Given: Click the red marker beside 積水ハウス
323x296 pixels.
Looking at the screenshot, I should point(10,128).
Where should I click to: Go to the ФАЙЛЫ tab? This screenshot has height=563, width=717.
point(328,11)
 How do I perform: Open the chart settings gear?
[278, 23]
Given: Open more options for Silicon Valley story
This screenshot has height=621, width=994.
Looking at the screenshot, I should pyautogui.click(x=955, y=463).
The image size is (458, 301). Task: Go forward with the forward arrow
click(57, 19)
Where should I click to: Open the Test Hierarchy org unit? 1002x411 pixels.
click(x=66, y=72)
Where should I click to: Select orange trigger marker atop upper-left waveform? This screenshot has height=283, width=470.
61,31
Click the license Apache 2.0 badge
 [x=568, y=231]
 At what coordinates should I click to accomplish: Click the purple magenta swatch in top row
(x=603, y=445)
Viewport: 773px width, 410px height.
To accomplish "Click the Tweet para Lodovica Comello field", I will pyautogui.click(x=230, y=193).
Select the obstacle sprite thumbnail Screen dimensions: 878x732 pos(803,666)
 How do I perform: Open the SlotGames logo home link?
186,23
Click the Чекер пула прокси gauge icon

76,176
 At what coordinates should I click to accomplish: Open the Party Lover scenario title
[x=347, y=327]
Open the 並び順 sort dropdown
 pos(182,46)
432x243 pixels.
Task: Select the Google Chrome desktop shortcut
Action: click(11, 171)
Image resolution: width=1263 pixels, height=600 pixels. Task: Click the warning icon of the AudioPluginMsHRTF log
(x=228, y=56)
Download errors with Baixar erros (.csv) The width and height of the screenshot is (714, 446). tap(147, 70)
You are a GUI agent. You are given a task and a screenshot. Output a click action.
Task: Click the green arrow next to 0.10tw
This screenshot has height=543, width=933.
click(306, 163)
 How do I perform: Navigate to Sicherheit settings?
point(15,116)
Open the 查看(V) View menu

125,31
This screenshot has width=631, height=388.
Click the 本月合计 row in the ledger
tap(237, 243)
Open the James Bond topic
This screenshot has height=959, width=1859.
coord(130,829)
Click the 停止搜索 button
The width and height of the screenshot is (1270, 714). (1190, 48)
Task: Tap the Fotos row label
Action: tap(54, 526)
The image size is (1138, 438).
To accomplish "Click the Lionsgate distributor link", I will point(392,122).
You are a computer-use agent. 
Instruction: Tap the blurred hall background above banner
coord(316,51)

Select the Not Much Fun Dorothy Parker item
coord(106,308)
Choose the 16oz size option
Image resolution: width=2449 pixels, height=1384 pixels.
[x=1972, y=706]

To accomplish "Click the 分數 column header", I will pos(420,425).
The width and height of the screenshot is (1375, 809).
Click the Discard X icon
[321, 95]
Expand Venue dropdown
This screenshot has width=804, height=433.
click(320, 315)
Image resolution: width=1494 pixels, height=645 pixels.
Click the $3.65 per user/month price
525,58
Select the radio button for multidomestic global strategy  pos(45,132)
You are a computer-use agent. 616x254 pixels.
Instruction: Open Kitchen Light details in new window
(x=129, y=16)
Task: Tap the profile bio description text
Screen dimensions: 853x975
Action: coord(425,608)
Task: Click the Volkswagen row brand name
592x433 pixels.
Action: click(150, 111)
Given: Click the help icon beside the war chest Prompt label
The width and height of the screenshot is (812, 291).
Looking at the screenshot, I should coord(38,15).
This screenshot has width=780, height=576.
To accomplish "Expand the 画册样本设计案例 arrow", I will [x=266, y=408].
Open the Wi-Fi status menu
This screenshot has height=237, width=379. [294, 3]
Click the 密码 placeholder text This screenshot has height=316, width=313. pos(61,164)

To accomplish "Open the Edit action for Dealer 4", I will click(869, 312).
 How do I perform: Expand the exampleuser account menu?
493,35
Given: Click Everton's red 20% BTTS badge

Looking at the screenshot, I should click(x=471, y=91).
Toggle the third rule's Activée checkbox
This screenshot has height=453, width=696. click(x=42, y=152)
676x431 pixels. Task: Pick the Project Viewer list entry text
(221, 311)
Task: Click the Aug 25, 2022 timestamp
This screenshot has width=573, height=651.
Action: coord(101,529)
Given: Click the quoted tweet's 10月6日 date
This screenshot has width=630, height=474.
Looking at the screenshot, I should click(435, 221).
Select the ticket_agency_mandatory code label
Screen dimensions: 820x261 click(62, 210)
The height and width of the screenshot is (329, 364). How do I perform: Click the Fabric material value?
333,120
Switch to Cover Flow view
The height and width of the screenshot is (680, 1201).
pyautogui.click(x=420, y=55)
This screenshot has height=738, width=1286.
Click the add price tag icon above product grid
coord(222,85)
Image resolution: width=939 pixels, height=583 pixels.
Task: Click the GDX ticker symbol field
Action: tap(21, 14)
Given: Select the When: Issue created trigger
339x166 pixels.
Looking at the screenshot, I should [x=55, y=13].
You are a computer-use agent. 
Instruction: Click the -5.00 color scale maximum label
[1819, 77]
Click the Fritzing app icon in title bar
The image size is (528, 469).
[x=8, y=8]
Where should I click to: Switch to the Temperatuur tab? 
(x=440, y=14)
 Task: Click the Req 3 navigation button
━━━━━━━━━━
Reproduce the data shown above exactly.

Given: Click the red marker beside 積水ハウス
323x296 pixels.
Looking at the screenshot, I should point(10,128).
Where should I click to: Go to the ФАЙЛЫ tab? This screenshot has height=563, width=717.
point(328,11)
 How do I perform: Open the chart settings gear?
[278, 23]
Given: Open more options for Silicon Valley story
This screenshot has height=621, width=994.
Looking at the screenshot, I should pyautogui.click(x=955, y=463).
The image size is (458, 301). Task: Go forward with the forward arrow
click(57, 19)
Where should I click to: Open the Test Hierarchy org unit? 1002x411 pixels.
click(x=66, y=72)
Where should I click to: Select orange trigger marker atop upper-left waveform? This screenshot has height=283, width=470.
61,31
Click the license Apache 2.0 badge
 [x=568, y=231]
 At what coordinates should I click to accomplish: Click the purple magenta swatch in top row
(x=603, y=445)
Viewport: 773px width, 410px height.
To accomplish "Click the Tweet para Lodovica Comello field", I will pyautogui.click(x=230, y=193).
Select the obstacle sprite thumbnail Screen dimensions: 878x732 pos(803,666)
 How do I perform: Open the SlotGames logo home link?
186,23
Click the Чекер пула прокси gauge icon

76,176
 At what coordinates should I click to accomplish: Open the Party Lover scenario title
[x=347, y=327]
Open the 並び順 sort dropdown
 pos(182,46)
432x243 pixels.
Task: Select the Google Chrome desktop shortcut
Action: click(11, 171)
Image resolution: width=1263 pixels, height=600 pixels. Task: Click the warning icon of the AudioPluginMsHRTF log
(x=228, y=56)
Download errors with Baixar erros (.csv) The width and height of the screenshot is (714, 446). tap(147, 70)
You are a GUI agent. You are given a task and a screenshot. Output a click action.
Task: Click the green arrow next to 0.10tw
This screenshot has height=543, width=933.
click(306, 163)
 How do I perform: Navigate to Sicherheit settings?
point(15,116)
Open the 查看(V) View menu

125,31
This screenshot has width=631, height=388.
Click the 本月合计 row in the ledger
tap(237, 243)
Open the James Bond topic
This screenshot has height=959, width=1859.
coord(130,829)
Click the 停止搜索 button
The width and height of the screenshot is (1270, 714). (1190, 48)
Task: Tap the Fotos row label
Action: tap(54, 526)
The image size is (1138, 438).
To accomplish "Click the Lionsgate distributor link", I will point(392,122).
You are a computer-use agent. 
Instruction: Tap the blurred hall background above banner
coord(316,51)

Select the Not Much Fun Dorothy Parker item
coord(106,308)
Choose the 16oz size option
Image resolution: width=2449 pixels, height=1384 pixels.
[x=1972, y=706]

To accomplish "Click the 分數 column header", I will pos(420,425).
The width and height of the screenshot is (1375, 809).
Click the Discard X icon
[321, 95]
Expand Venue dropdown
This screenshot has width=804, height=433.
click(320, 315)
Image resolution: width=1494 pixels, height=645 pixels.
Click the $3.65 per user/month price
525,58
Select the radio button for multidomestic global strategy  pos(45,132)
You are a computer-use agent. 616x254 pixels.
Instruction: Open Kitchen Light details in new window
(x=129, y=16)
Task: Tap the profile bio description text
Screen dimensions: 853x975
Action: coord(425,608)
Task: Click the Volkswagen row brand name
592x433 pixels.
Action: click(150, 111)
Given: Click the help icon beside the war chest Prompt label
The width and height of the screenshot is (812, 291).
Looking at the screenshot, I should coord(38,15).
This screenshot has width=780, height=576.
To accomplish "Expand the 画册样本设计案例 arrow", I will [x=266, y=408].
Open the Wi-Fi status menu
This screenshot has height=237, width=379. [294, 3]
Click the 密码 placeholder text This screenshot has height=316, width=313. pos(61,164)

To accomplish "Open the Edit action for Dealer 4", I will click(869, 312).
 How do I perform: Expand the exampleuser account menu?
493,35
Given: Click Everton's red 20% BTTS badge

Looking at the screenshot, I should click(x=471, y=91).
Toggle the third rule's Activée checkbox
This screenshot has height=453, width=696. click(x=42, y=152)
676x431 pixels. Task: Pick the Project Viewer list entry text
(221, 311)
Task: Click the Aug 25, 2022 timestamp
This screenshot has width=573, height=651.
Action: coord(101,529)
Given: Click the quoted tweet's 10月6日 date
This screenshot has width=630, height=474.
Looking at the screenshot, I should click(435, 221).
Select the ticket_agency_mandatory code label
Screen dimensions: 820x261 click(62, 210)
The height and width of the screenshot is (329, 364). How do I perform: Click the Fabric material value?
333,120
Switch to Cover Flow view
The height and width of the screenshot is (680, 1201).
pyautogui.click(x=420, y=55)
This screenshot has height=738, width=1286.
Click the add price tag icon above product grid
coord(222,85)
Image resolution: width=939 pixels, height=583 pixels.
Task: Click the GDX ticker symbol field
Action: tap(21, 14)
Given: Select the When: Issue created trigger
339x166 pixels.
Looking at the screenshot, I should [x=55, y=13].
You are a computer-use agent. 
Instruction: Click the -5.00 color scale maximum label
[1819, 77]
Click the Fritzing app icon in title bar
The image size is (528, 469).
[x=8, y=8]
Where should I click to: Switch to the Temperatuur tab? 
(x=440, y=14)
 Task: Click the Req 3 navigation button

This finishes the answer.